[RfE] Support PROXY protocol Header for TCP/SSL

Fix proposed to branch: master
Review: https://review.openstack.org/458755

Reviewed: https://review.openstack.org/458755
Committed: https://git.openstack.org/cgit/openstack/octavia/commit/?id=7100872ddb56397e4e9414ffeb17663ca54dc5d0
Submitter: Jenkins
Branch: master

commit 7100872ddb56397e4e9414ffeb17663ca54dc5d0
Author: cheng <email address hidden>
Date: Fri Apr 21 03:20:33 2017 -0400

    Add new PROXY protocol to lbaas pool

    This patch enable configure PROXY protocol informs to backend
    server about the lay 3/4 address of the incoming connections.

    Close-Bug: #1677987

    Change-Id: Idc9a5718dddbaaaec251c9a0673c74e4132c5f54
    Signed-off-by: cheng <email address hidden>

Hey,

I just saw the way you chose to implement this and I don't agree that "PROXY" should be an additional protocol for the user to choose from. "PROXY" is not a protocol that the LB actually balances. It is the protocol used to exchange certain information between LB and the loadbalanced servers.

Users care about the protocol that is being loadbalanced, in particular if it is Layer 7 (HTTP/HTTPs), so they can define rules based on headers, routes, etc. or Layer 4 (TCP), so they can't do those things. They care about termination of SSL. They care about knowing where the request came from originally.

The additional issue of communicating to downstream servers who the source of the actual request was, before it went through the LB is solved in different ways. Layer 7 loadbalancers can add headers to do this, they are enabled by default in octavia and there isn't even the option to turn this off. Layer 4 loadbalancers don't have a way to communicate this (currently), and the standard to do this is via the PROXY protocol.

In my opinion, this should either be an option on TCP loadbalancers to enable PROXY protocol, or even leave out the option and do it on default.

Wdyt?

@Marco,
I'm not sure if I understand the issues you're mentioning...

Firstly:
> Layer 7 loadbalancers can add headers to do this, they are enabled by default in octavia and there isn't even the option to turn this off.
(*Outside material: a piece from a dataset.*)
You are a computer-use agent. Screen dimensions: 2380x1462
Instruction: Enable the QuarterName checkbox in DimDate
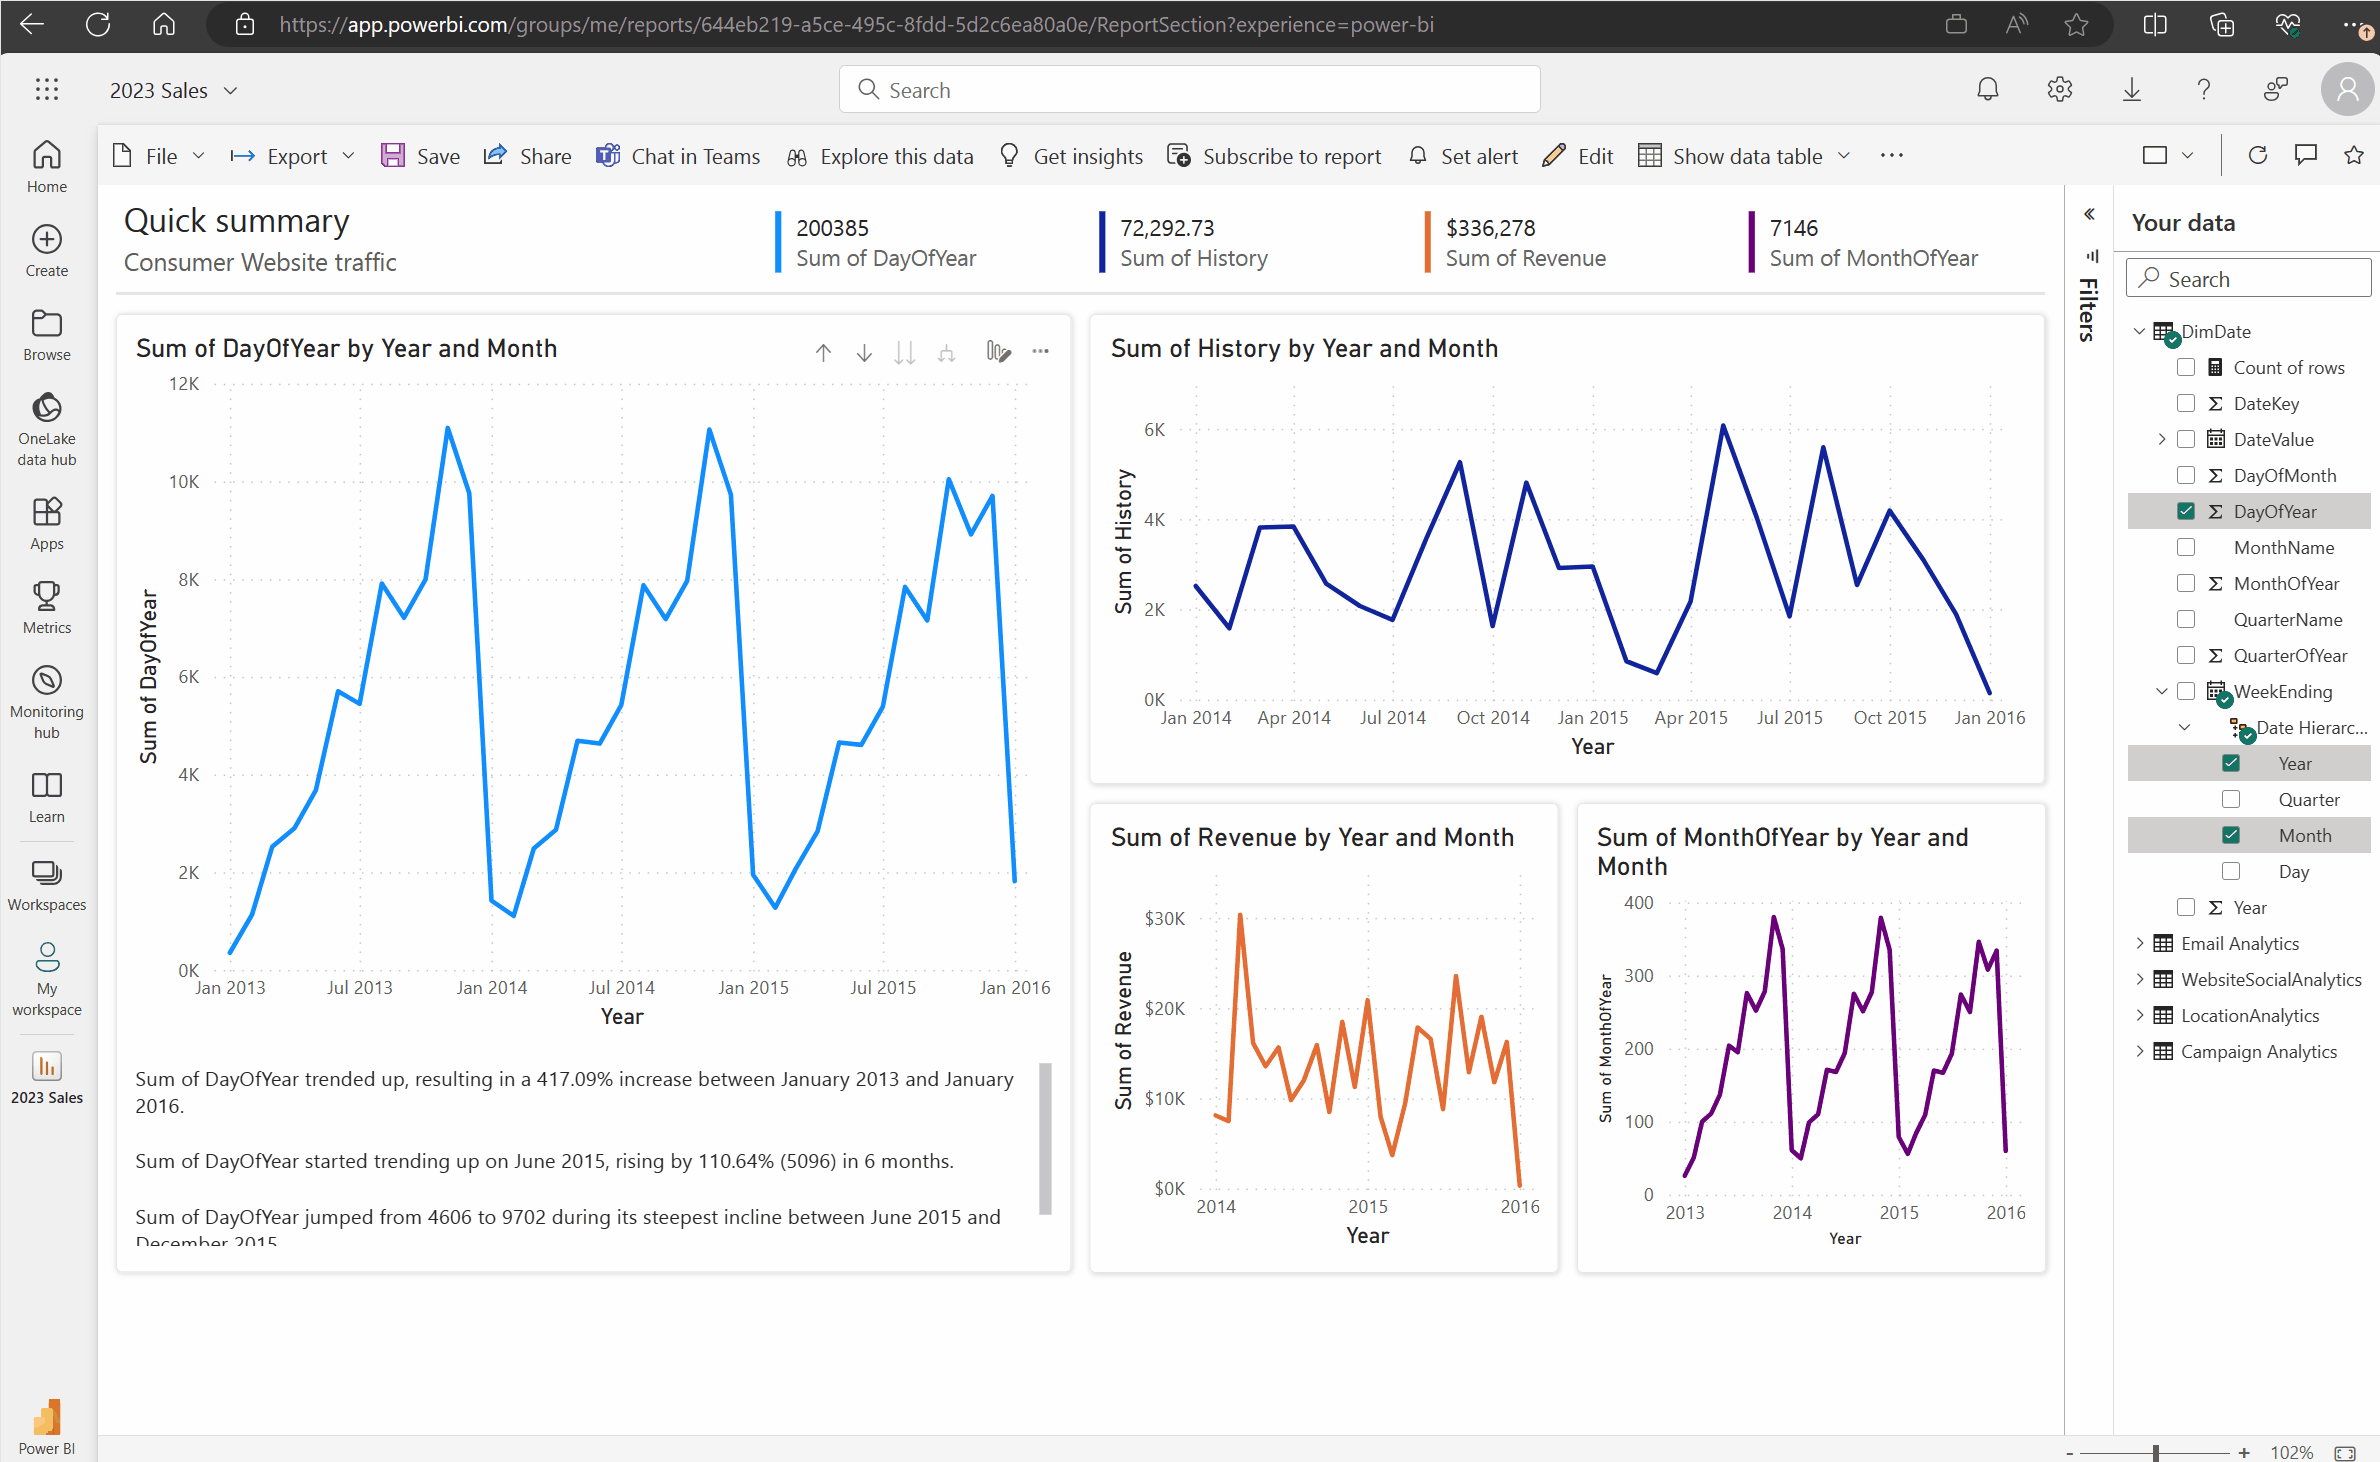coord(2186,619)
This isn't true. The X-Forward-For / X-Forward-Port headers are configurable.
https://developer.openstack.org/api-ref/load-balancer/v2/#header-insertions

Second, as far as I understand it, PROXY "protocol" is independent of whatever is in a TCP stream (but still uses TCP, just inserts a header in the connection initiator, per this doc: https://www.haproxy.org/download/1.8/doc/proxy-protocol.txt) and thusly is equivalent to TCP in every other way. So, could it be a flag on TCP? Sure. But, is it bad to do it this way? I don't think so -- you need to understand the implications of PROXY to use it (the listening service needs to be configured to understand it) and therefore you should be aware that PROXY just means TCP+PROXY_Header.

Third, going back to this:
>"PROXY" is not a protocol that the LB actually balances. It is the protocol used to exchange certain information between LB and the loadbalanced servers.

That's correct -- and there is a difference between the protocol on a Listener (the protocol being balanced) and the protocol on the Pool (the protocol used between the LB and the members). PROXY is only valid and accepted for the latter.

I just don't understand the issue here. Nothing is hidden from the user, and I am not clear on how the user is prohibited from doing anything they want to do with their LB because they choose to use "PROXY" as the Pool protocol in the way we've implemented it. If I'm missing something, I'd love to discuss the issue on IRC, feel free to drop by #openstack-lbaas on Freenode!

Abandoned after re-enabling the Octavia launchpad.